◆ To-do item
Retype the listing below word for word, everything from the line containing "Identify the location of main-panel-legend: 深圳机场(日线)" down to the line containing "app-status-bar: Singtel 9:35 PM is", both of those lines included. Leave the pictures out.

—————

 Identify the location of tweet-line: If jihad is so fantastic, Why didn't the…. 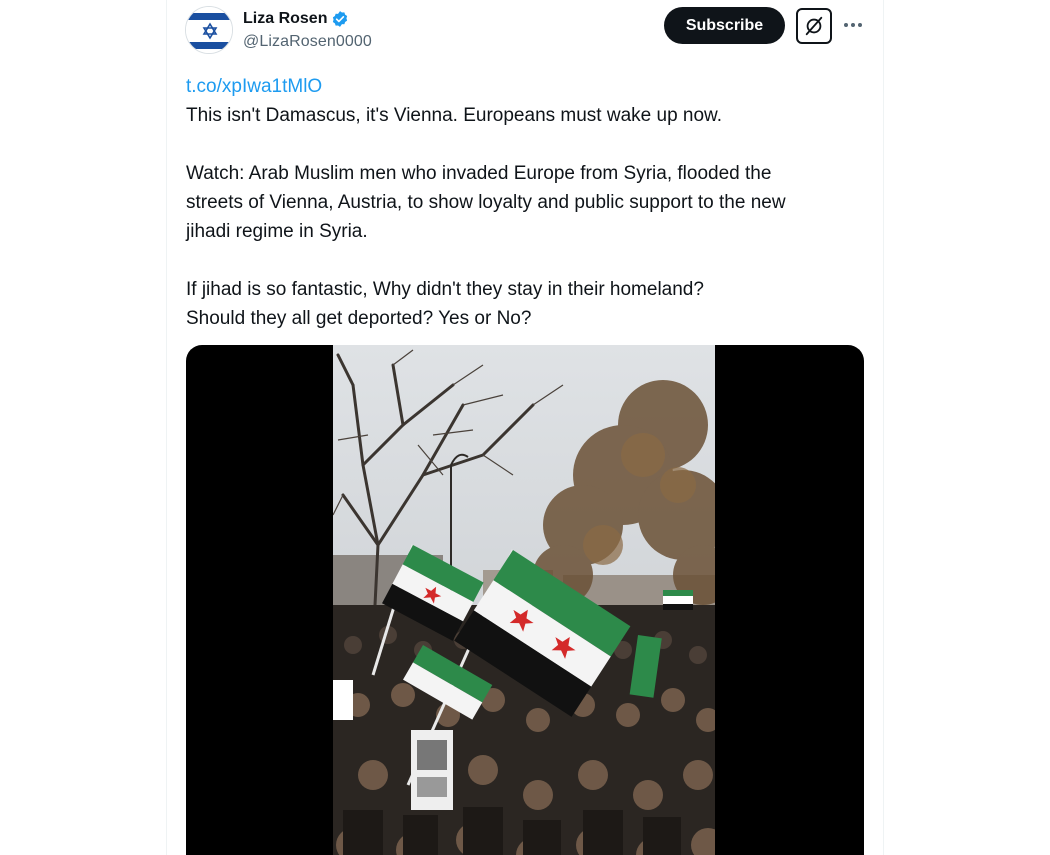
(445, 290).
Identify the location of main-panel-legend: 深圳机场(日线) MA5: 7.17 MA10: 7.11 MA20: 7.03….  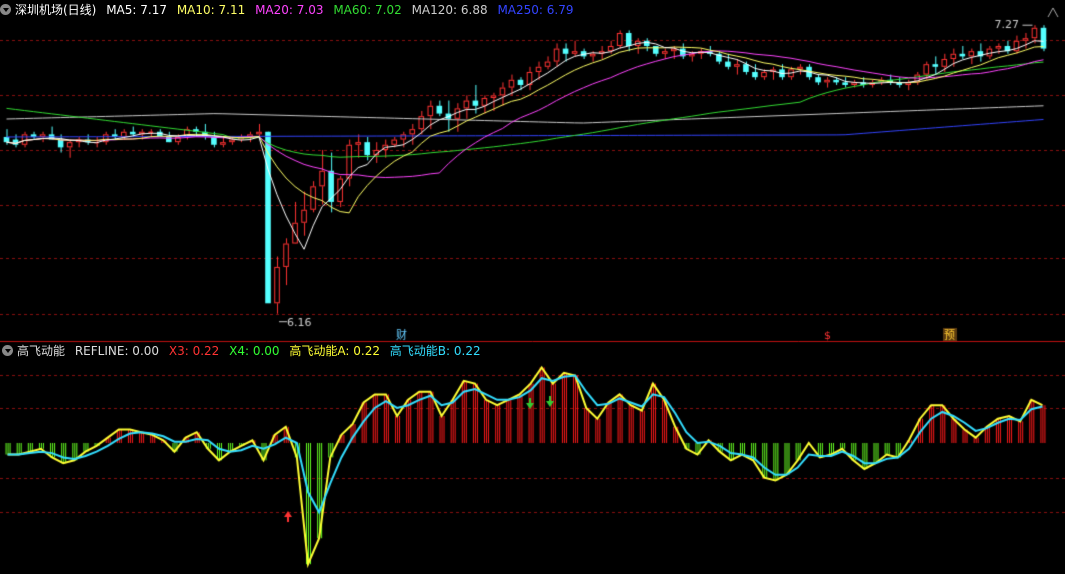
(290, 10).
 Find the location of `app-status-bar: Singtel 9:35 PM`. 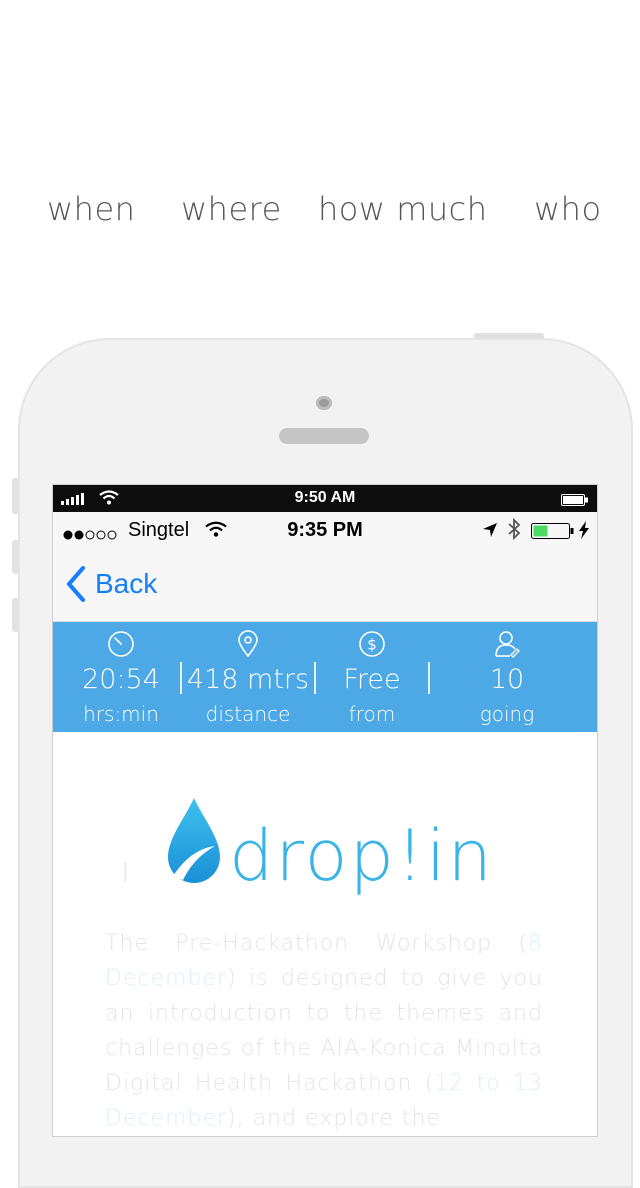

app-status-bar: Singtel 9:35 PM is located at coordinates (325, 530).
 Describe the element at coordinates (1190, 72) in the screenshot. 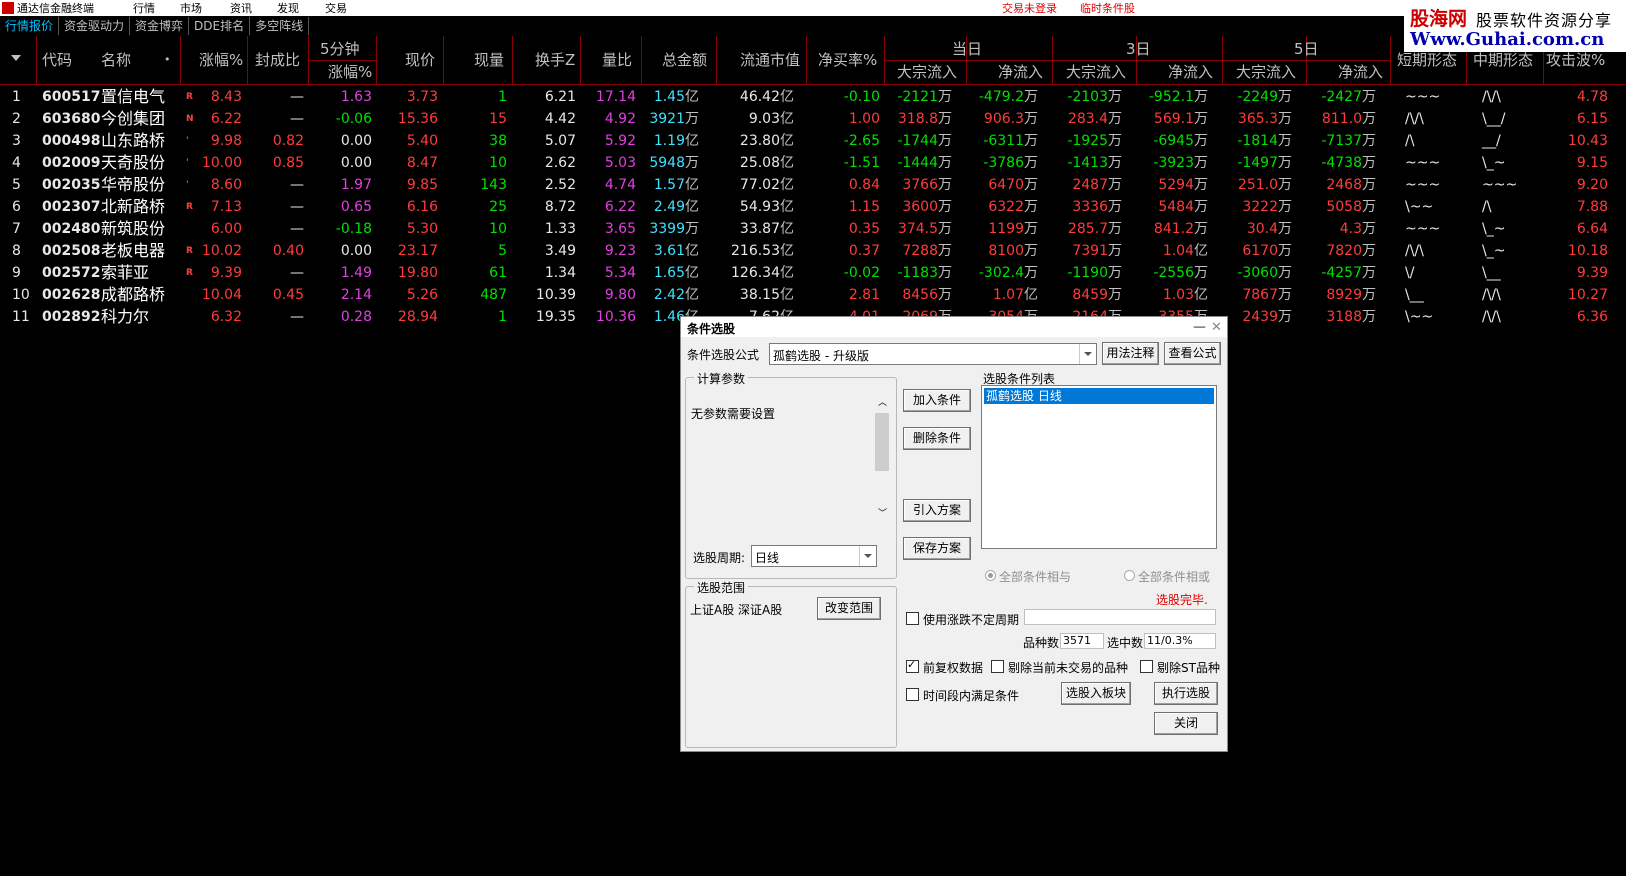

I see `header-3day-net: 净流入` at that location.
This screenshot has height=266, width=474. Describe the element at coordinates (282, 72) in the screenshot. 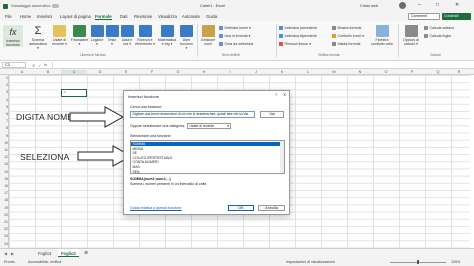

I see `column-header: K` at that location.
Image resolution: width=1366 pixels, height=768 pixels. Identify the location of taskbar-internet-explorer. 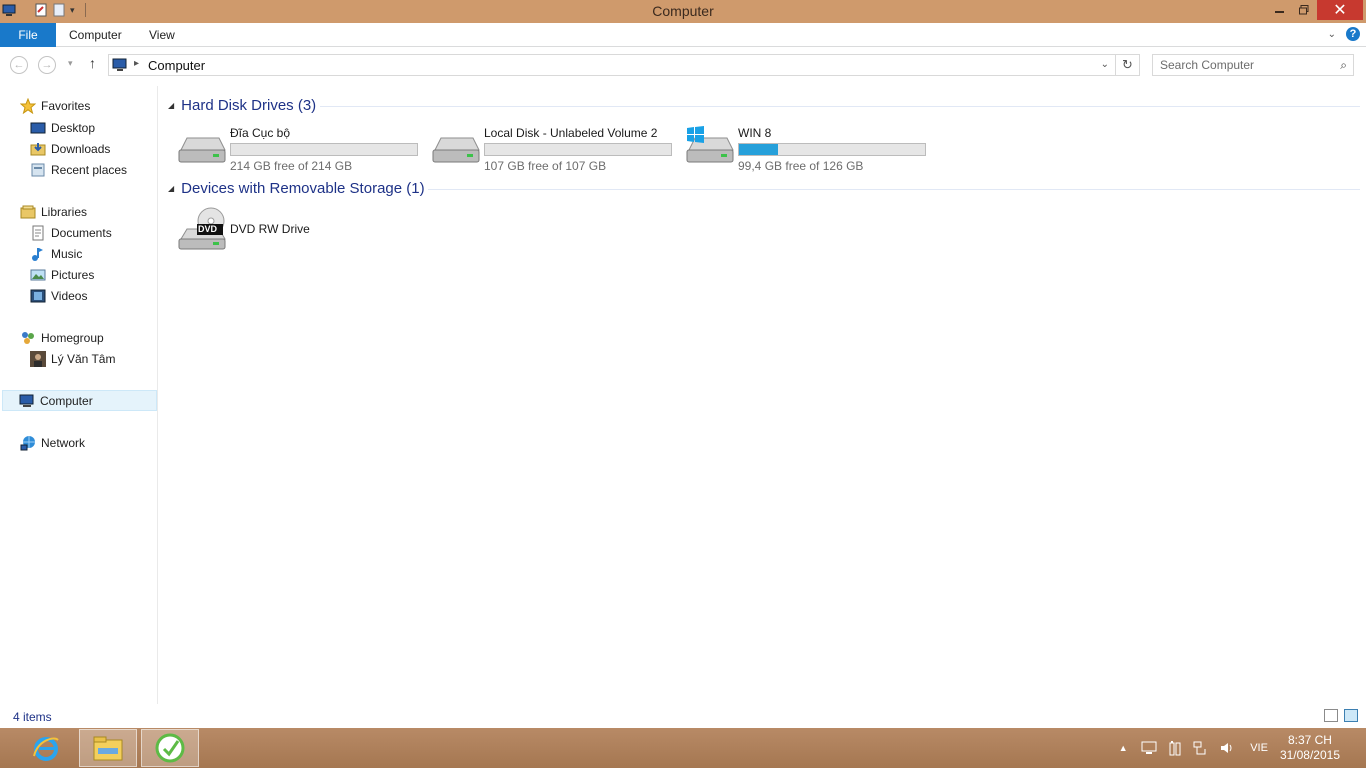
(46, 748).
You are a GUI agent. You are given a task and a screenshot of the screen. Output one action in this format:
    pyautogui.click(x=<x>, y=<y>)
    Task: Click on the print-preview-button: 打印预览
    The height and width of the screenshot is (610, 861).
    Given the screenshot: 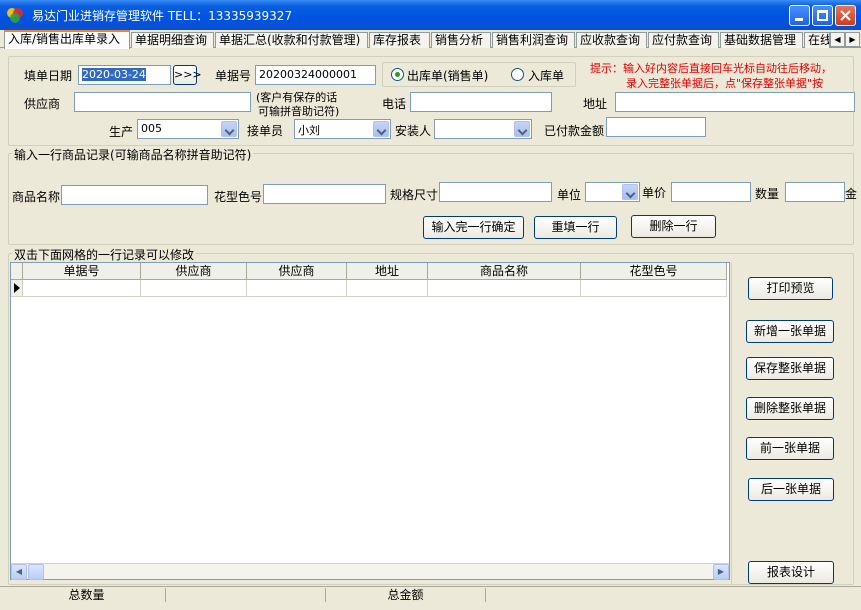 What is the action you would take?
    pyautogui.click(x=790, y=288)
    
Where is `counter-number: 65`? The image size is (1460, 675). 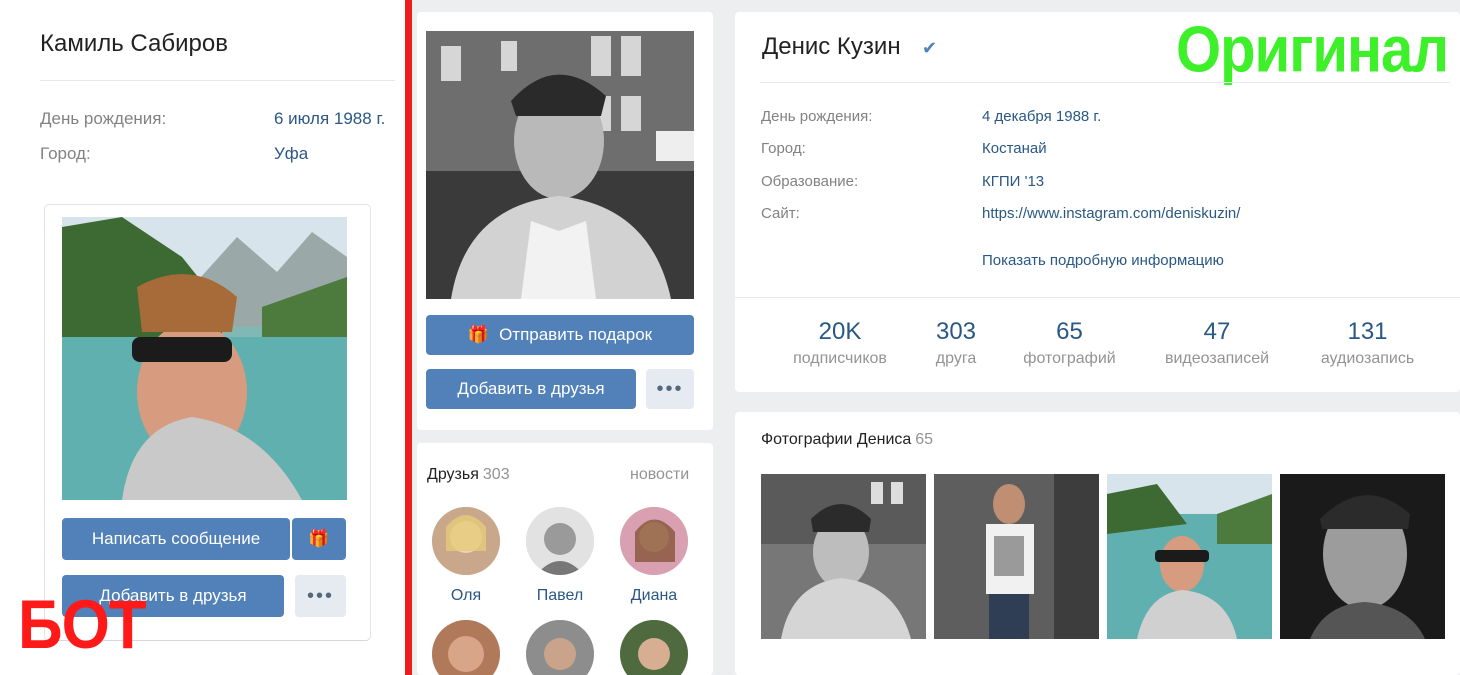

—————

◆ Result of the task
Identify the location of main-panel-legend: 深圳机场(日线) MA5: 7.17 MA10: 7.11 MA20: 7.03….  
(290, 10).
 Find the location of `app-status-bar: Singtel 9:35 PM`. 

app-status-bar: Singtel 9:35 PM is located at coordinates (325, 530).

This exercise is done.